● **Text shown**:
+ + + + +
Cancer Vaccine ImMucin Shows Promising Results After Clinical Trial; May Work On 90% Of All Cancer Types
Researchers in Israel have taken a truly innovative approach toward treating cancer in their attempt to harness the body’s own immune system to fight off the disease. Based on clinical trials for a cancer vaccine, called ImMucin, results look promising. According to Vaxil BioTherapeurtics, ImMucin's makers, in Nes Ziona, Israel, the cancer vaccine triggers an immune response in about 90 percent of all types of cancer.
“Vaxil is developing a drug to keep the cancer from coming back,” Julian Levy, Vaxil’s CFO, told NoCamels.com. “We are trying to harness the natural power of the immune system to fight against cancer by seeking out cancer cells and destroying them.”
Although ImMucin would not be a “cure” for cancer, when used in addition to treatments such as radiation and chemotherapy, the vaccine would help patients in the earliest stages of cancer significantly increase their chances of survival.
The vaccine has performed consistently well in trials in patients with multiple myeloma and breast cancer, but it’s suspected that at this point Vaxil does not have the resources to further push the drug to the U.S. market. In American trials, drug development and research can cost millions per trial and No Camel reported that Vaxil’s most recent value was only $3 million.
+ + + + +
● **Data records**:
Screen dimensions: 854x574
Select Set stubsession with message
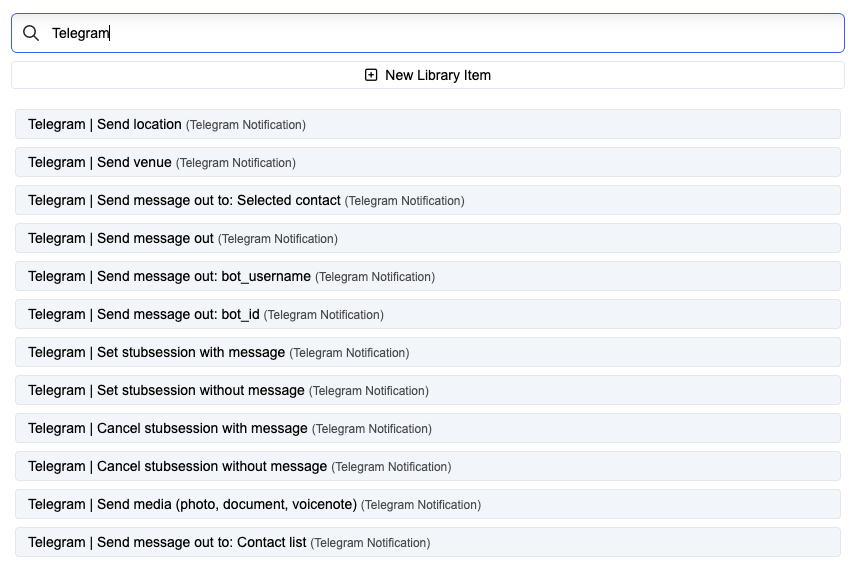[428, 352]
+ + + + +
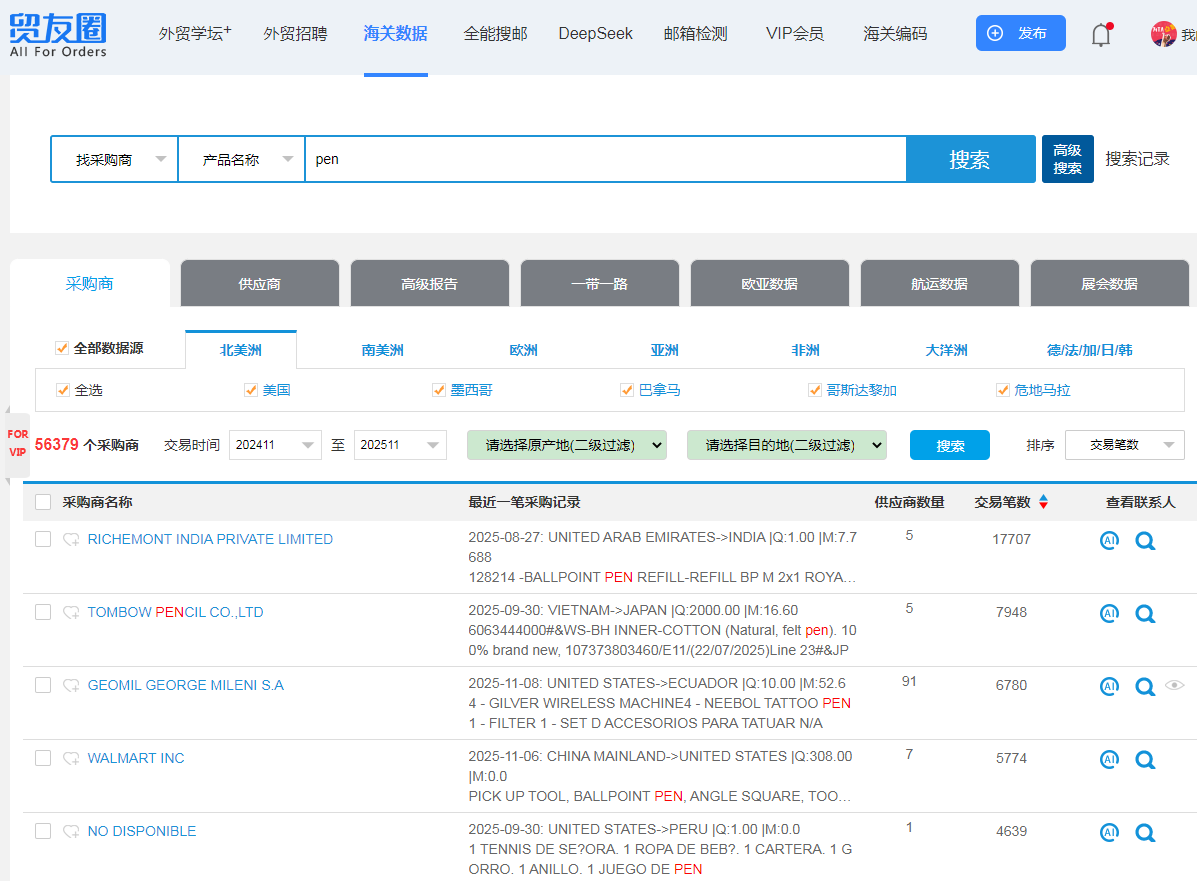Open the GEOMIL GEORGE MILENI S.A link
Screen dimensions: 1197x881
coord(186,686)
+ + + + +
● **Brief 1**:
In the ImMucin article, switch "radiation" to "surgery" and give the passage again, beginning at the words "Although ImMucin would" and stopping after "chances of survival.".
● **Brief 2**:
Answer these from the ImMucin article:
(a) In what town and country is ImMucin's maker based?
(b) What position does Julian Levy hold at Vaxil?
(c) In trials with patients who had which two cancers has the vaccine performed consistently well?
● **Brief 3**:
Finish out the next part of the ImMucin article, picking up after its last sentence.

● **Expected output 1**:
Although ImMucin would not be a “cure” for cancer, when used in addition to treatments such as surgery and chemotherapy, the vaccine would help patients in the earliest stages of cancer significantly increase their chances of survival.

● **Expected output 2**:
(a) Nes Ziona, Israel.
(b) He is Vaxil's CFO.
(c) Multiple myeloma and breast cancer.

● **Expected output 3**:
Unlike the Gardasil vaccine commonly given to women to prevent cervical cancer, ImMucin is given to individuals who are already sick. ImMucin is a therapeutic vaccine and works by stimulating the immune system and teaching it to attack cells that possess the markers for cancer.
Cancer cells are abnormal cells that have begun to multiply rapidly in the body. Unlike viruses and bacteria, they are not invading entities, and the body finds it difficult to respond. What's more, the cancer treatments often compromise the immune system, making it even more difficult for it to respond to the cancer. The vaccine would teach the immune system to send T cells to search for specific markers, which appear on cancer cells, and to destroy only those cells with the cancer marker. The researchers claim that the vaccine can also prevent the cancer from mutating and becoming resistant, a problem found in many other cancer treatment approaches.
Vaxil developers hope that if introduced into a patient early enough, the drug may be able to train the immune system to automatically attack the cancer cells, and thus keep the disease at bay.
The vaccine teaches the immune system to search and destroy cells that have the cancer marker MUC1, and according to Vaxil, 90 percent of all cancers use this specific marker.
Another key benefit to the vaccine is the fact that it can be used on nearly all of the world’s population. However, although theoretically it can be used on everyone, the developers warn that since the vaccine uses the body’s immune system to fight off cancer, it would be most effective on individuals with healthy immune systems. This means that unfortunately the cancer would most probably only be effective in cancer patients in the earliest stages of the disease.
Correction: In the original article it was written that Gardasil was given to combat cancer. Gardasil is given to prevent cancer.